We don’t often think of our mouth as part of our digestive tract —but it is! How well we digest our food impacts our smiles, too. That’s why diseases in the digestive tract and other stomach problems can worsen your oral health. Some symptoms that occur in the mouth point to an exact stomach condition. Other symptoms tell doctors that an inflammatory disease is present, but not exactly what that disease is. Over three million adults in the US have a form of inflammatory bowel disease. The two main forms of IBD are Crohn’s disease and ulcerative colitis, which both impact the mouth. That makes dentist visits that much more important for individuals with these conditions.
Women are slightly more prone to IBD. While the condition can occur at any age, diagnosis often occurs after the age of 15. People with these diseases report:
- poorer quality of life
- long periods of illness,
- and surgical procedures.
Because our oral and overall health are so interconnected, our gut health impacts our mouth. Crohn’s disease and ulcerative colitis cause similar changes in the mouth. Small, white tags called “mucosal tags” or “epithelial tags” are one oral symptom. They are not connected with one specific disease or diagnosis, and arise from the internal inflammation of the digestive tract.

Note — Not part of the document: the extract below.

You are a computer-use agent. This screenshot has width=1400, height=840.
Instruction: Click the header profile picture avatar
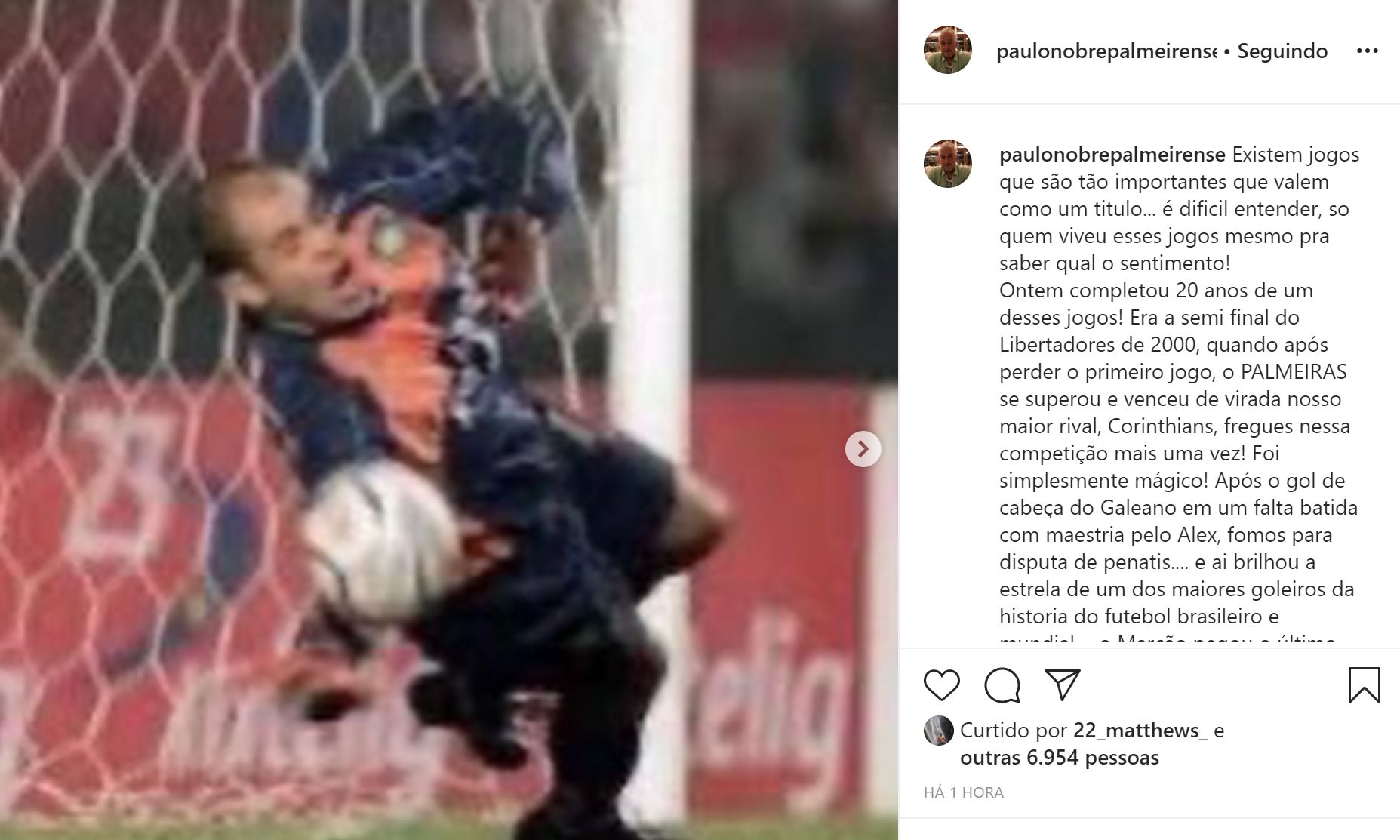pos(948,50)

When surveyed against a control group, one study of people with an inflammatory bowel disease found that they self-reported “significantly more mouth-related problems.” They said they experienced more cavities and more bleeding of the gums than the control group.
Crohn’s Disease and The Health of Your Mouth
Crohn’s disease is the second most common inflammatory bowel disease. A dentist can be the first to diagnose Crohn’s disease by signs in the mouth if the patient has not seen a physician. Because this stomach condition can cause oral lesions, it’s another important reason to visit your dentist regularly. Symptoms in the mouth are discovered first about seven percent of the time.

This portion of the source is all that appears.